君が遺した最後の手紙は

「そういえば美結のクラスにはカッコイイ子いないの〜?」

茶化すような口調で言ってくる。残念だが色恋沙汰には縁がない。

「なんか人気ある子はいるらしいけど興味なーい」

確か、林田くん…だっけ?あと中村くん。確かにかっこいいけどみんながキャーキャー言う心境は分からない。

2人はアイドルかよ。

「美結らしいねぇ〜…年齢=彼氏いない歴だもんね」

「…うるさい。」

恋なんて、する気もないし知らないわ。
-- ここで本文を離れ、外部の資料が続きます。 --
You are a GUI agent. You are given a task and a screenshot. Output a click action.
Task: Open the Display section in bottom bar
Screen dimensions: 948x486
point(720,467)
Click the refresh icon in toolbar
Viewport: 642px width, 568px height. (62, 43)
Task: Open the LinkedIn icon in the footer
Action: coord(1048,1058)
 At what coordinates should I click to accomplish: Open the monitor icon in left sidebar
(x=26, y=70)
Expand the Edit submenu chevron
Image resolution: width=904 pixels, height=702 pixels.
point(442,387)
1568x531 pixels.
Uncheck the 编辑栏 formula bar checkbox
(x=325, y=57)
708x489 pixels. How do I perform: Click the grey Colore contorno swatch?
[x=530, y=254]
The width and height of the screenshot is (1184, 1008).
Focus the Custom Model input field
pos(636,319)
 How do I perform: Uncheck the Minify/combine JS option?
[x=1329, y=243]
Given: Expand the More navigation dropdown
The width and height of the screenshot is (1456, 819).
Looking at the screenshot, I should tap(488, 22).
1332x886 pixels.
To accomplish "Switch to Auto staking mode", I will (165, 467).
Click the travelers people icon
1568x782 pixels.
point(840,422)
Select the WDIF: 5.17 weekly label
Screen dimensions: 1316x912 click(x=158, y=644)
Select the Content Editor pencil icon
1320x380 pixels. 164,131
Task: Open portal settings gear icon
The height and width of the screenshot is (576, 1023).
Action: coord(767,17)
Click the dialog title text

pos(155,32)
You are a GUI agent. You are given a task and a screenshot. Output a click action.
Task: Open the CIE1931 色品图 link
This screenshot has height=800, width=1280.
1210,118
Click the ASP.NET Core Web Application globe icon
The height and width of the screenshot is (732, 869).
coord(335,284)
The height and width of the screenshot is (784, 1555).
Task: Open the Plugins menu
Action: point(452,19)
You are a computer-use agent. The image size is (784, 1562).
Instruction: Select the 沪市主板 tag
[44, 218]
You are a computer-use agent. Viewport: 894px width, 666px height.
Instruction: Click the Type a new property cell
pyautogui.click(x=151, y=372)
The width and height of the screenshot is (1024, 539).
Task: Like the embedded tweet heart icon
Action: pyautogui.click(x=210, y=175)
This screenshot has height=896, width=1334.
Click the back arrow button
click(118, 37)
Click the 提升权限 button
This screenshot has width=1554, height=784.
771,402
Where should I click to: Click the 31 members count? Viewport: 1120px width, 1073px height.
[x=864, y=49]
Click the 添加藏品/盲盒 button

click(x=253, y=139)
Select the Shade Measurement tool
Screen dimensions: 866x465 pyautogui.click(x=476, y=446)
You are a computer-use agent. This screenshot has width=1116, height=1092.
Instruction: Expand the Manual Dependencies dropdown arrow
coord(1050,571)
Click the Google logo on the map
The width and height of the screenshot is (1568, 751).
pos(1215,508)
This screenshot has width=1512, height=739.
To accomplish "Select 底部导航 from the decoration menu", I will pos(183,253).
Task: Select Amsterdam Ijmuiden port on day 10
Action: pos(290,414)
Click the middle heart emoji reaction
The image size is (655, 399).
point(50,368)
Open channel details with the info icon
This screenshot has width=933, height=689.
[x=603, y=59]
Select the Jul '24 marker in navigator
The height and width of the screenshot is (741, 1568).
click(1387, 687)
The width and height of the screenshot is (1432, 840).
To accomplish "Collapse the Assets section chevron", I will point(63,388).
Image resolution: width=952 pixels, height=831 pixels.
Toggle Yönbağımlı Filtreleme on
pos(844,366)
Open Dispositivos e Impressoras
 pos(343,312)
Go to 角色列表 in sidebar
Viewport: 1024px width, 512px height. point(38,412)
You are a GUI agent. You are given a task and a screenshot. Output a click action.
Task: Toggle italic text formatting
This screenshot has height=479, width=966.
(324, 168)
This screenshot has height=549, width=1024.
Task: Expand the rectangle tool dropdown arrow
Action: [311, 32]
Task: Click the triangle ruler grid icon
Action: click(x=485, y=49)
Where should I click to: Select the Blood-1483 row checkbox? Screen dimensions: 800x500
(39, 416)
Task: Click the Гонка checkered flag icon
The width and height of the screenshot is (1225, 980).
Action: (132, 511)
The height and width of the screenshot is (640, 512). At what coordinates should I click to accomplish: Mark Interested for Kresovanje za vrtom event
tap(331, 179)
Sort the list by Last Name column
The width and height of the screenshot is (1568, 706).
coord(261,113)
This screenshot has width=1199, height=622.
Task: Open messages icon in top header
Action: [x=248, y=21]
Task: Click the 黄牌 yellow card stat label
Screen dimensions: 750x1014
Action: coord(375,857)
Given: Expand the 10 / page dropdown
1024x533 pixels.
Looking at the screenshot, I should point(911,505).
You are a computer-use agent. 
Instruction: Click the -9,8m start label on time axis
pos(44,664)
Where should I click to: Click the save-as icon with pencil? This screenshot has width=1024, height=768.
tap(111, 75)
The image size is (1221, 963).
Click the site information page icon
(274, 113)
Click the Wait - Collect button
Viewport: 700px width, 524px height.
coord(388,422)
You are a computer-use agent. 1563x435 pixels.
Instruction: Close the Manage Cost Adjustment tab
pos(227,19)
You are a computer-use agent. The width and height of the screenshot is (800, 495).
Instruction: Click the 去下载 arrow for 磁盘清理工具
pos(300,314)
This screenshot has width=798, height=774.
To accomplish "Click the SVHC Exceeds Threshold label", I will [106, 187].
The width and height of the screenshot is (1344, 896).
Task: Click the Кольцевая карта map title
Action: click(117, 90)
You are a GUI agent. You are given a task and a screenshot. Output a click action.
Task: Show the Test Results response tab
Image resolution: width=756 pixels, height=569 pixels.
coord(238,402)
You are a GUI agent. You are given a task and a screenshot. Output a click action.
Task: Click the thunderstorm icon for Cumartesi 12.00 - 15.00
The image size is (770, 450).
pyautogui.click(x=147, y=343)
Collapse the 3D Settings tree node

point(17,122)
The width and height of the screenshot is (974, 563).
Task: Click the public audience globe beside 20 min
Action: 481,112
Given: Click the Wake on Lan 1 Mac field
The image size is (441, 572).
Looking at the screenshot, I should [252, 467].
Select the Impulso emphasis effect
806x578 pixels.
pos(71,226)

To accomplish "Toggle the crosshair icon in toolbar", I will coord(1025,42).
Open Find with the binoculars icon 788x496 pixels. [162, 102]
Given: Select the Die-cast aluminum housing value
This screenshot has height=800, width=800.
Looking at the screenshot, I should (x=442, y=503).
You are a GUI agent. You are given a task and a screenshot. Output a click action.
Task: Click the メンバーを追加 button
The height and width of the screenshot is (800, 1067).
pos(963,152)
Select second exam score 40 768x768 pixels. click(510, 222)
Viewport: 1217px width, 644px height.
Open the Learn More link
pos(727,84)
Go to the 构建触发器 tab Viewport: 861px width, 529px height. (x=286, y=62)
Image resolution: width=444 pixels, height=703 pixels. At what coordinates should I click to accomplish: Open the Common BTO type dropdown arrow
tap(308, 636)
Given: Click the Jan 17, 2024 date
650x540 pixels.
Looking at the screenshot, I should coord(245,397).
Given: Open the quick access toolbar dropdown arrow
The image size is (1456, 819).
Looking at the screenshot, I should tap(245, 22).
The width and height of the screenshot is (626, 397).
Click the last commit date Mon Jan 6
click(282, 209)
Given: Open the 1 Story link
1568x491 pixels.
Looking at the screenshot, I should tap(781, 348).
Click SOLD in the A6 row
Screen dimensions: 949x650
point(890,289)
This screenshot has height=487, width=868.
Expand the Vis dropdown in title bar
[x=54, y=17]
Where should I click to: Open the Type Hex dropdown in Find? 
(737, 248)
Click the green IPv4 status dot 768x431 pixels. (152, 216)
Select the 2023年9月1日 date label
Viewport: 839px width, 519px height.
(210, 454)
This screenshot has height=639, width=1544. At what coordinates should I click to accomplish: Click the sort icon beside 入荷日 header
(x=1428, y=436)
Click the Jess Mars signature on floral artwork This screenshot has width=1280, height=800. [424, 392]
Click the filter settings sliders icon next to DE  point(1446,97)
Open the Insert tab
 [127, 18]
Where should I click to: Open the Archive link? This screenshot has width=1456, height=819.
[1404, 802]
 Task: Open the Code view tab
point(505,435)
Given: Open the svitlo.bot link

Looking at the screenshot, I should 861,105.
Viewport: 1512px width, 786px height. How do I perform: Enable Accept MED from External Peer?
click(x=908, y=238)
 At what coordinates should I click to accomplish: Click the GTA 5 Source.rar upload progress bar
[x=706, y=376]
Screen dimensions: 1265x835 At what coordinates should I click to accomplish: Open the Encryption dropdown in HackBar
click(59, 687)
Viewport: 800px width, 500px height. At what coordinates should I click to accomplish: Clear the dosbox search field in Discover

初恋もまだとか言ったらかわいい〜とか言われるけど恋する気持ちが分からない子供なだけなんだけどね。


「ただいま〜」

「「おかえり〜」」

お母さんが帰ってきた。

お母さんは優しくて、温かくてしっかり者の私の憧れ。「あのこと」があった時もお母さんとお姉ちゃんが寄り添ってくれたお陰で今くらいにまで立ち直れた。

「なに〜?今日はカレーなの?お姉ちゃん作?」

「え?なんでわかったの?」

「野菜が不格好だから」

「ええ…ひどい…」

私は面白くて優しい明るい、女だらけのこの家族が大切で、大好きなんだ。